WASHINGTON, DC, 1 November 2015 — Just over a week ago I donated the use and distribution of my photojournalism collection to the library at American University. The collection includes some 30,000 images that I generated since beginning my career in 1977.
During the ceremony marking the donation, I delivered a brief address, mostly to honor the people who helped me get to where I stood during that ceremony. Following is the address.
(Photo by Esther Gentile)
“On Being Here”
Thursday 22 October 2015
Good evening and thank you all for being here, at this event.
Considering my background, here, at American University in our nation’s capital, really is an extraordinary place for me to be. How does a son of Italian immigrants, farmers and steelworkers, get to teach in one of the finest universities in the land? The answer to that, at least in my case, is that you get a lot of support along the way.
So, since the idea of donating this collection first occurred to me, I wanted this event to be not just about me but, more importantly, about the people who have helped me get to this place. To get here.

◆ Instructions ◆
1) Answer these from the photo donation piece, one line each:
(a) About how many images are in the donated collection?
(b) In what year did the author's career begin?
(c) Who took the photo credited in the piece?
2) Write out the photo donation piece word for word, everything from "Considering my background, here, at" down to "To get here.".
3) List every date or year that appears in the photo donation piece.

◆ Entries shown ◆
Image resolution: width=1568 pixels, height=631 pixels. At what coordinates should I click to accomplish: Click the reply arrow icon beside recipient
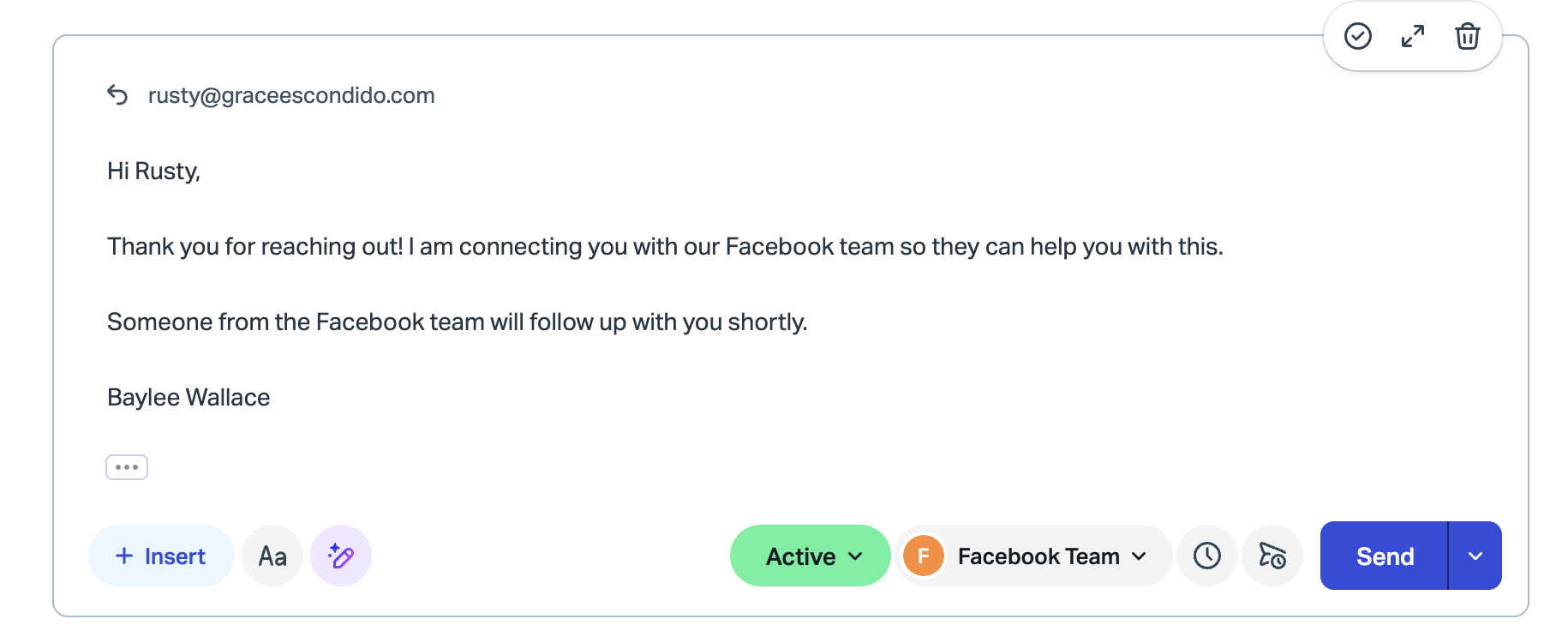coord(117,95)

==

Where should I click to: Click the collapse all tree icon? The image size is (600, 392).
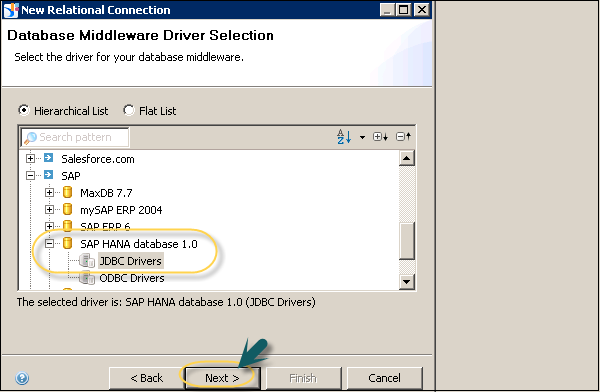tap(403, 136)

◆ Solutions below ◆
1)
(a) Some 30,000 images.
(b) 1977.
(c) Esther Gentile.

2)
Considering my background, here, at American University in our nation’s capital, really is an extraordinary place for me to be. How does a son of Italian immigrants, farmers and steelworkers, get to teach in one of the finest universities in the land? The answer to that, at least in my case, is that you get a lot of support along the way.
So, since the idea of donating this collection first occurred to me, I wanted this event to be not just about me but, more importantly, about the people who have helped me get to this place. To get here.

3)
1 November 2015
1977
Thursday 22 October 2015